テストドライバーの入出力が指定された場合、テストの実施前に入出力の対象がすべて削除されます。 このとき、DSLの getBasePath() で指定した論理パス以下のすべての内容を削除します。

Warning

上記のような挙動のため、データソースの入出力対象はできるだけ制限するようにしてください。

入力データの作成

入力データの作成時、指定された入力ファイルのパターンに対して一つだけファイルを作成します。 この時、下記のルールをもとに作成するファイルパスを計算します。

テスト時の入力ファイル名の変換ルール
文字列 名前 変換後
名前文字 リテラル そのまま利用します
/ 名前区切り そのまま利用します
${バッチ引数名} 変数 テストに指定したバッチ引数で置き換えます
* ワイルドカード __testing__ という文字列に置き換えます
{..|..|..} 選択 最左の文字列をそのまま利用します

Note

この規則は暫定的なもので、将来変更されるかもしれません。

出力データの取得

出力された結果データの取得時、テストドライバーはDSLの getBasePath() で指定した論理パス以下のすべての内容を取得します。 このため、バッチのテストで複数のジョブフローが同一のベースパスに出力を行う場合、正しく動作しません。

Note

この規則は暫定的なもので、将来変更されるかもしれません。

Attention

現在、ジョブフローの出力に対する初期データの作成 ( .prepare() ) はサポートしていません。

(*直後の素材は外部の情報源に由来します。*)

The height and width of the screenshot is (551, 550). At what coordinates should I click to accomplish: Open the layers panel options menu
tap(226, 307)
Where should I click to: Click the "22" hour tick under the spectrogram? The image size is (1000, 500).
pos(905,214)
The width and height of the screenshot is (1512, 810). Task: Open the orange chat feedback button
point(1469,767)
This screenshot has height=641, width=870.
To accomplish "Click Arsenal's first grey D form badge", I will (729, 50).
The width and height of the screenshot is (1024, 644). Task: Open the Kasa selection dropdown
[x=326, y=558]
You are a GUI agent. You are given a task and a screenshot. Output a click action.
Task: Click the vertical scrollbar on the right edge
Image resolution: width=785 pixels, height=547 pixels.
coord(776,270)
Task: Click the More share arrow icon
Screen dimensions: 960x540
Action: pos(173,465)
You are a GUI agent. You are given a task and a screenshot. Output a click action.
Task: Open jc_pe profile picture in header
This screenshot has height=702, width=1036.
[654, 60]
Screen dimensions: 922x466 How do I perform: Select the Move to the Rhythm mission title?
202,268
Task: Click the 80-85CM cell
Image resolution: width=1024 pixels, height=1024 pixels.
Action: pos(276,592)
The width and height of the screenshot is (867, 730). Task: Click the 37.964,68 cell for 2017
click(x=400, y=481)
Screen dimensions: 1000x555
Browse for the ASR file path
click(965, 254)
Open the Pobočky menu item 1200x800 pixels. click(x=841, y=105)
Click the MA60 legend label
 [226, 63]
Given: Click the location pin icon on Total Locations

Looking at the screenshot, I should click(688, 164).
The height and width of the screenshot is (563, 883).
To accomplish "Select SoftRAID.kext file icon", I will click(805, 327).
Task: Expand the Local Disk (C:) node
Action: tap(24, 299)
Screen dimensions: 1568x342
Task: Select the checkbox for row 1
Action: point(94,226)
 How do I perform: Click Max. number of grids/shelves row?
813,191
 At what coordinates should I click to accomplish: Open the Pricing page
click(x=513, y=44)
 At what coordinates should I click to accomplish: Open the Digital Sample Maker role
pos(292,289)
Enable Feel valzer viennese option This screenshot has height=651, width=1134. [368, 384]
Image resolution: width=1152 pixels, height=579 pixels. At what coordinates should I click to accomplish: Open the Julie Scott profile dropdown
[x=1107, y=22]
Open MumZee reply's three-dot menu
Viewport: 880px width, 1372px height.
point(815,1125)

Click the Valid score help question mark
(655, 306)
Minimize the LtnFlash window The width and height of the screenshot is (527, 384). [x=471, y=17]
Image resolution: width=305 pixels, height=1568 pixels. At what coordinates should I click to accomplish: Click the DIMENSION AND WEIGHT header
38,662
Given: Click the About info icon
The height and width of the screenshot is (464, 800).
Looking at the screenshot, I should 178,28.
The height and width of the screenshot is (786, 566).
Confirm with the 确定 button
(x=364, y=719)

データフォーマットに対応したファイルをテストデータに指定

Direct I/Oを利用したアプリケーションのテストでは、Direct I/Oのデータフォーマットに対応するファイルをテストデータとして指定することも可能です。

例えば Direct I/O CSV を利用するアプリケーションでは、このフォーマット定義に対応するCSVファイルをテストの入力データや期待データとして指定することができます。

演算子のテスト

演算子のテストでは、DataLoader を利用して演算子の入力となるデータモデルオブジェクトをDirect I/Oのデータフォーマットに対応するファイルから生成することができます。

詳しくは、テストドライバーユーザーガイド - 演算子のテスト - DataLoader を参照してください。

データフローのテスト

データフローのテストでは、入力データと期待データをDirect I/Oのデータフォーマットに対応するファイルから生成することができます。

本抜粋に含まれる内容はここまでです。